Predatory Martyr

Hello, February! This ought to be a good month because the birthstone is purple, right? And I could never resent Valentine’s Day, because any holiday that somewhat revolves around candy, non-anotomical hearts, and martyrs can’t be all that bad. I happen to love martyrology to a point of near obsession–which is how it’s always been. For a very long time, I have done way too much reading about Christian martyrs, out of pure interest. Foxe’s Book of Martyrs has been on my shelf since I was in middle school. At random times during the day I find myself reading about Christian martyrs. The word “martyr” probably resonates within me quicker than any other word. This is a natural condition I have, I never chose this. Of course this instantaneous resonation extends to all uses of “martyr,” not just Christian. So let’s talk about Predatory Martyrdom.

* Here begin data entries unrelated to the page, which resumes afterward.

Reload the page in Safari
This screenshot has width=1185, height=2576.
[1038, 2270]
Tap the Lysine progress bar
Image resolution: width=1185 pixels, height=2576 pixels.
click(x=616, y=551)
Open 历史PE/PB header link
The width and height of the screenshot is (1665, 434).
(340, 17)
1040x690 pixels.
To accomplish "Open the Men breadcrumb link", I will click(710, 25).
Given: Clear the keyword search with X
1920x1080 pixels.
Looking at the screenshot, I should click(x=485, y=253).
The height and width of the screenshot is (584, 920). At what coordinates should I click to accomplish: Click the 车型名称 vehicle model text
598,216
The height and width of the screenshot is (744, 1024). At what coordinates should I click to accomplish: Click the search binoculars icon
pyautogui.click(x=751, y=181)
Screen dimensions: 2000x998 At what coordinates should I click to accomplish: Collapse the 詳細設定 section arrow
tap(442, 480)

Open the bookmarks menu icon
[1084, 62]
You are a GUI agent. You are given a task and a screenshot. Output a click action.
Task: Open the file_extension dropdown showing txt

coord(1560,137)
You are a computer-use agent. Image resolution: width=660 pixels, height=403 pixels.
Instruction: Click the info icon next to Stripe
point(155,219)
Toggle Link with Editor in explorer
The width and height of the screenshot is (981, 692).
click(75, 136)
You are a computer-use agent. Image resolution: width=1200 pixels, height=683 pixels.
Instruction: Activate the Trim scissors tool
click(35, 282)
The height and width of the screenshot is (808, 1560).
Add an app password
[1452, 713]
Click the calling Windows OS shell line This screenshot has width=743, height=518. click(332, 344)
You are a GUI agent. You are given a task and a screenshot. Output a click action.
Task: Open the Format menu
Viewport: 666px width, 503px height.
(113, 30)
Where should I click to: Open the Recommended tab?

Or let’s not talk about it. Or maybe we can talk about locking someone in a cage and setting him on fire, and then hanging a would-be Predatory Martyr in retaliation. And let’s talk about cameras and this digital layer of depravity. Martyrdom is this terribly beautiful, painful thing; but when the word “Predatory” comes before “Martyr,” what is prohibiting you from rethinking…everything? Everyone is the hero of his or her own narrative. Sometimes being a so-called villain is the way to achieve one’s specific concept of heroism. “Villain” is in no way an antonym for “Hero” because we all want to be heroes to ourselves. I wonder if the core of being human is wanting to be a self-perceived hero.